Over 3 months ago, Adobe released Creative Suite 6—a much anticipated upgrade. Many Photoshop users were able to download the beta on labs.adobe.com to test and comment, report bugs and get a feel for the new interface. It seems that even after reports of bugs in the character palette during the beta period, Adobe still hasn't fixed a major issue. Let me point out the bug in detail.
The Character Palette
Normally, when a text layer is selected, the palette will show current properties and sizes related to the text. You can change size, color, leading, and so on by changing the settings here. Above, you can see my font is Gotham HTF Bold, with optical letter spacing, 0 kerning, auto leading, etc.
Everything works the same when single layers are selected. Let's look at a situation when multiple text layers are selected.
Selecting Multiple Layers Bug
Above, you can see that I have created 3 new text layers. The first at 60pt, second at 40pt and the last at 20pt. When I select the 3 layers in the layer panel, the size showing is still 60pt. In previous versions of Photoshop, this field would be blank—showing that all 3 layers differ with this setting. The other fields behave this way still, but there is something strange with the size field.
After changing the size from 60pt to 20pt, all 3 layers now change to 20pt. This works as expected and the field now displays 20pt (which is now correct since all 3 layers are, in fact, 20pt).
Let's throw a wrench in this. I have a text layer that started at 20pt, but I transformed to 40pt (Command + T or Edit > Free Transform).
The top layer has been manually transformed to 40pt, while the other layers are 40pt and 20pt. When the 3 layers are selected in the layer panel, the size field in the character palette shows a random size. In my case it's 20.48pt.

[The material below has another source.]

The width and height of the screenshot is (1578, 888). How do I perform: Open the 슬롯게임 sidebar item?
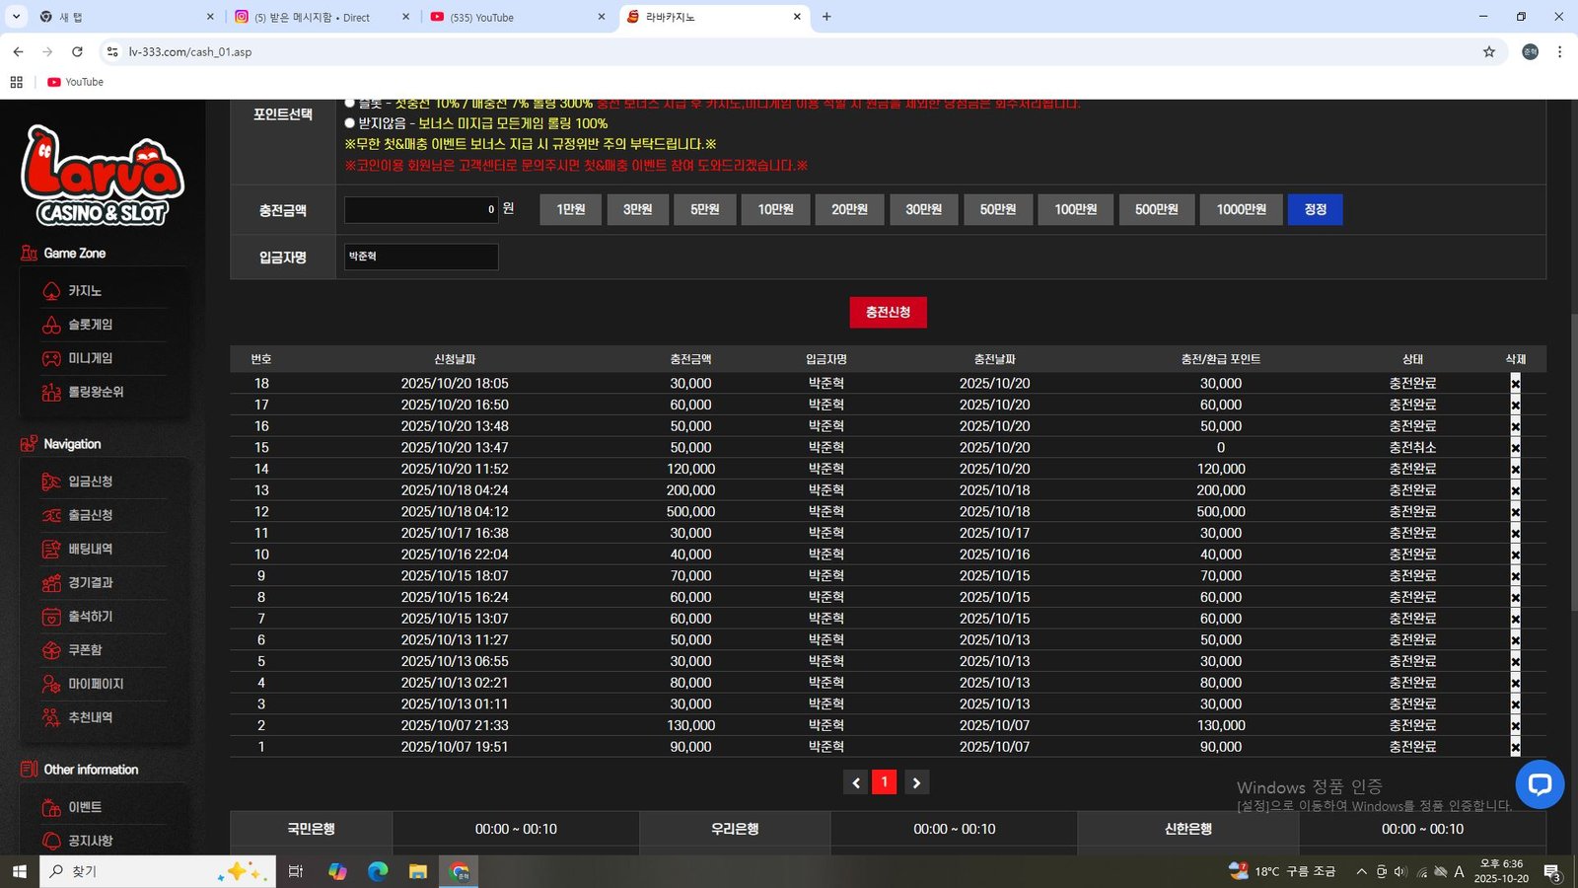coord(90,325)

In older versions, I would type in a new size here and the layers would all be set to that value. I went ahead and typed "20"pt to see what happened.
So it seems the 2 text layers that weren't transformed at all ended up becoming 20pt. But the layer I had transformed, changes slightly to 39.06pt. Why?
It seems someone at Adobe decided they didn't think the old way of adjusting text layers worked, so they tried something new. Here's a response from an official on Adobe's forum:
First, yes, starting with CS6, we've changed how transformed text is handled. It's now treated just like any other transform is -- that is it is applied AFTER any font size change. Therefore, if you have three runs of text all at 10pt, you transform one by 150% (so it's like it's 15pt, but still based off of 10pt input size, which would be an issue with very large transforms), but THEN you change all three to 16pt, you would wind up with two 16pts, but the one you transformed would be 50% larger or roughly 24pt. Does that make sense?
The second issue with unusual font sizes appearing is a different issue and actually a bug we're trying to track down. There was a scaling bug during the Beta, but it was fixed, although this could be an unexpected consequence. If you have RELIABLE steps that do NOT include a transform, I'd love to hear 'em, in fact.
It seems the odd size shown is a bug that is being worked on, but the intended "transform" is another issue altogether that I hope gets worked out. In the forum, they ask users this question:
Starting with CS6, if you had two text boxes at 18pt and you transformed one to be 200% larger, that one would appear at (roughly) 36pt, but you could also select them BOTH, change the font size to (say) 22pt, and one would go to 22 and the other 44 (200% of 22).
Is this a useful change or do you want the old way back:
If you have two text boxes at 18pt and you transformed one to be 200% larger, that one would appear at (roughly) 36pt, but you could also select them BOTH, change the font size to (say) 22pt, and BOTH would go to 22pt.
We definitely want the old way back and they seem to be open to changing it.